In its consultation paper of December 2015, TRAI had sought public responses on the issue of service providers charging users differential rates to access different content on the Internet. If permitted, this would allow service providers to offer different tariff packages for users accessing different types of content; so notionally, a service provider could charge more for accessing ‘x’ website than ‘y’ website.

The issue raised by TRAI was a fairly interesting one – you have various content and service providers who are coming together to provide subsidized access to certain specific content. Such practices, on the face of it, permit poorer people to access a certain limited range of content at low costs. However, such platforms cause tremendous damage to the Internet economy itself — largely by enabling the perpetuation of monopolies in the Internet space (and the associated problems — ranging from privacy concerns to issues of plurality of media). Further, such platforms affect the basic architecture of the Internet by casting service providers in the role of gatekeepers to the Internet. It must be kept in mind also that every user on the Internet can also be a content creator. Permitting differential pricing would significantly limit the uses to which we could put the Internet — including that small content providers could be completely cut of from their viewing public.

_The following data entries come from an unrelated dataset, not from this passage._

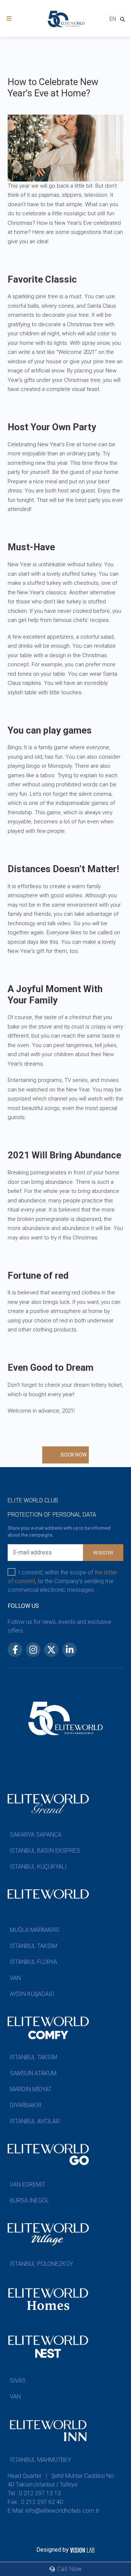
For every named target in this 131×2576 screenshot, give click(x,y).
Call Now (68, 2568)
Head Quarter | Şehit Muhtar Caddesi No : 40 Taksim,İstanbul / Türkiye (62, 2480)
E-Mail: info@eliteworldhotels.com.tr (53, 2510)
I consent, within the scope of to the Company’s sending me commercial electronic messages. (62, 1581)
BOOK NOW (74, 1455)
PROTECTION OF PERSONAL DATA (52, 1514)
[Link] (9, 18)
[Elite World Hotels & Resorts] (123, 20)
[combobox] (112, 20)
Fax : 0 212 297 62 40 (35, 2502)
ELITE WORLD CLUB (33, 1500)
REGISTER (103, 1552)
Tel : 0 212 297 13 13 (34, 2493)
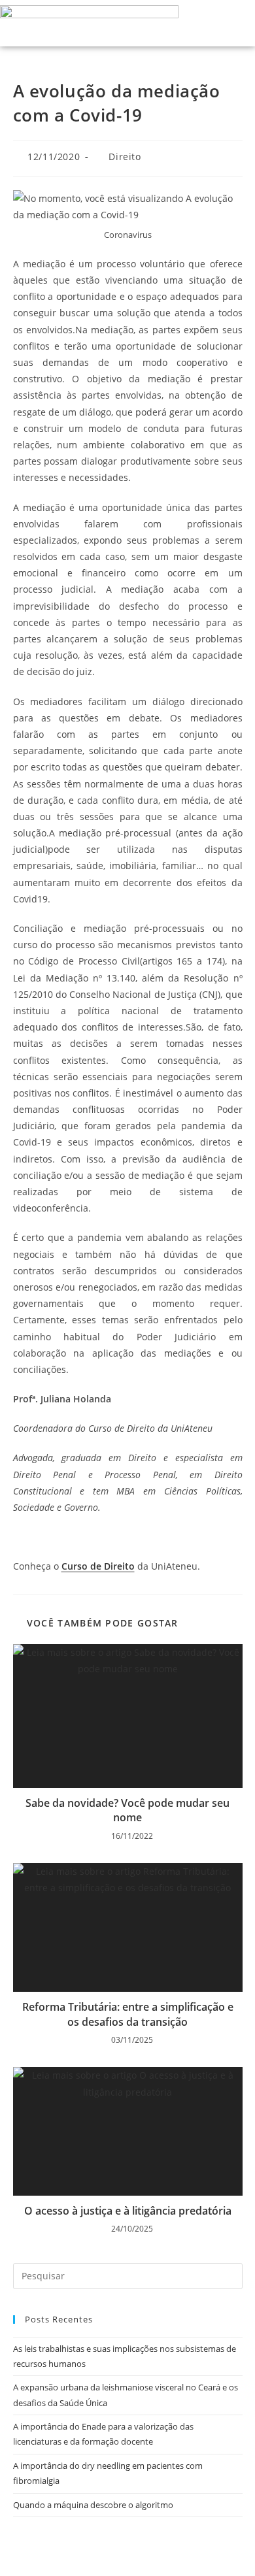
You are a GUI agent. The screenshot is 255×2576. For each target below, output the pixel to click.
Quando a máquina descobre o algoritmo (93, 2505)
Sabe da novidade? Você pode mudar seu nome (128, 1810)
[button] (206, 23)
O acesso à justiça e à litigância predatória (127, 2211)
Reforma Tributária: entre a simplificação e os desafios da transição (127, 2014)
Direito (125, 156)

Generally speaking, on the Internet all content is equally accessible. Permitting differential pricing by service provider would essentially turn this resource into a cable TV service. This would mean that you as a consumer would have to subscribe to specific content services or channel bouquets. On the other hand, every content provider will have to negotiate individually with a platform or a telecom operator in order to gain access to the viewing public. This obviously creates multiple barriers to accessing the Internet.

While differential pricing of services is a legitimate market practice – used across numerous industries – the question in this instance was is whether it is fair (or indeed possible) to segregate users based on the content or type of content being accessed or viewed. TRAI has very clearly held that differentiating between types of content on the Internet and charging accordingly is neither desirable nor feasible due to the numerous deleterious effects this could have on the Internet economy as well as the basic architecture of the Internet itself.

Given the reasoned order passed by TRAI — which accepts that protection of net neutrality principles are essential to protect the Internet as a public resource — the onus is now on the Government of India to put in place appropriate high level principles through statute or other equally efficacious means to ensure that the Internet is truly protected as a commons – to be utilized for the benefit of all of India.